Item position listing

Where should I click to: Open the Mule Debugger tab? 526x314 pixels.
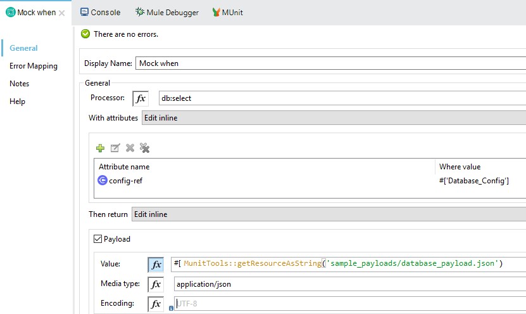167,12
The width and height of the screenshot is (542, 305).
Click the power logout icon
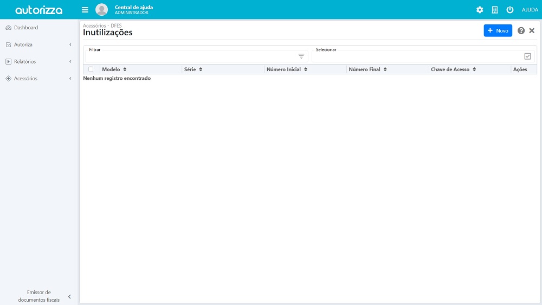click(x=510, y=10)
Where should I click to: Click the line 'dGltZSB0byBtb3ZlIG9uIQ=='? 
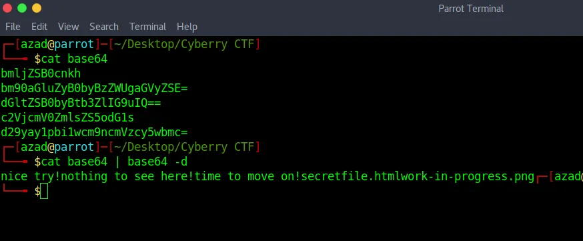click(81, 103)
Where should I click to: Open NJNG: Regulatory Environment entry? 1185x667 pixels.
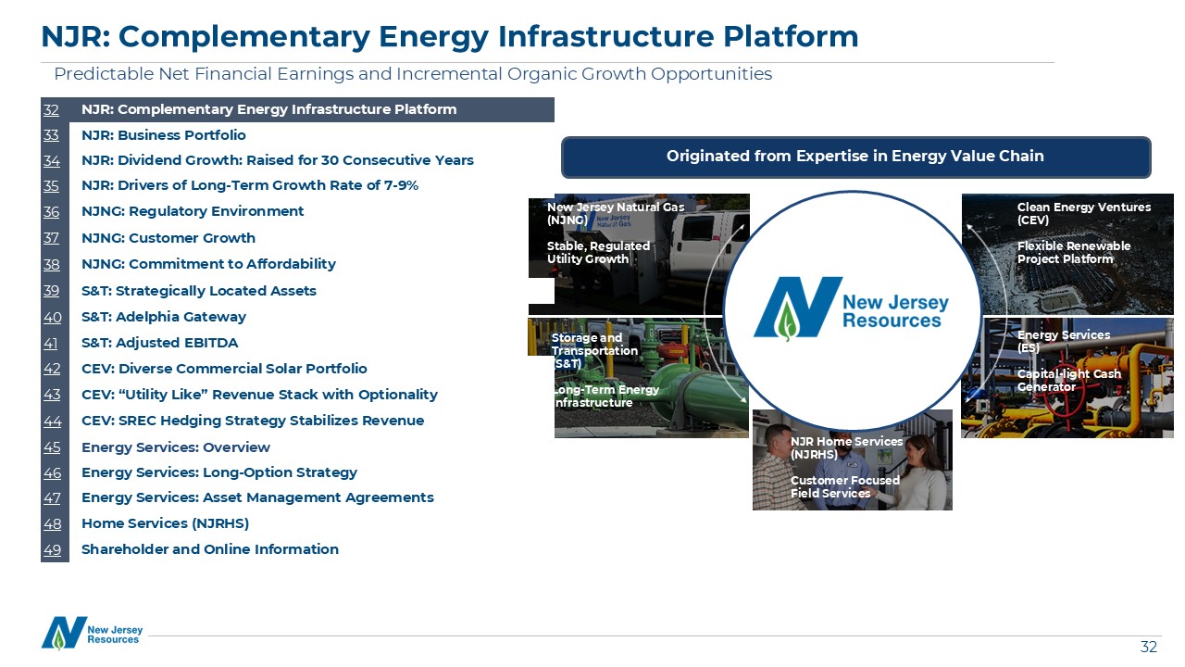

* **Task prompt**
Render the listing as a JSON array of strings, one string per line and no blank lines. Leave out the pictures.

* **The response**
[
  "Where should I click to: Open the Mule Debugger tab? 526x314 pixels.",
  "167,12",
  "The width and height of the screenshot is (542, 305).",
  "Click the power logout icon",
  "click(x=510, y=10)",
  "Where should I click to: Click the line 'dGltZSB0byBtb3ZlIG9uIQ=='? ",
  "click(81, 103)",
  "Where should I click to: Open NJNG: Regulatory Environment entry? 1185x667 pixels."
]